The reducedDims slot of the SCE object should contain
the dimensionality reduction results. The PCA slot should
contain the PCA results and the UMAP slot should contain
the UMAP results. There should also be a harmony slot
containing the harmony results.
To test that the dimensionality reduction results have been correctly
transfered, we can plot the UMAP using the plotReducedDim()
function from the scater package.
library(scater)
## Loading required package: scuttle
plotReducedDim(sce_object, "UMAP", colour_by = "leiden_cluster")
DimPlot(seurat_object, reduction = "umap", group.by = "leiden_cluster")
This looks the same as our UMAP plot from the Seurat object, so we can be confident that the conversion was successful.

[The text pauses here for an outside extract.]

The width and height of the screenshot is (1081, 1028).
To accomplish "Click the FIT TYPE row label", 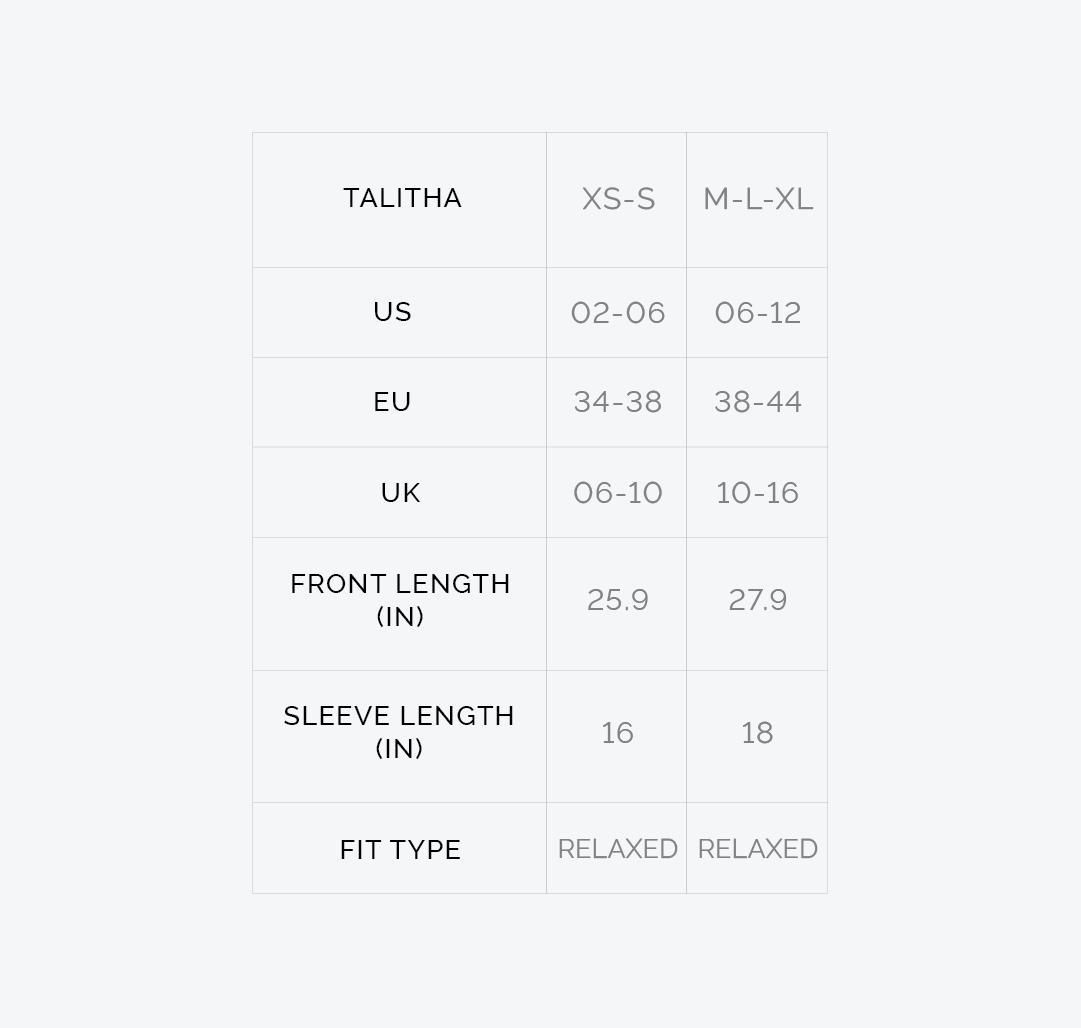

There is one more step we need to do. Like Seurat using the
Idents to store our cell identities (in our case
celltypes), the SingleCellExperiment object uses labels. We
can transfer our identity information from the Seurat object to the SCE
object using the colLabels function.
colLabels(sce_object) <- Idents(seurat_object)
We can now use this SCE object for downstream analysis using Bioconductor packages.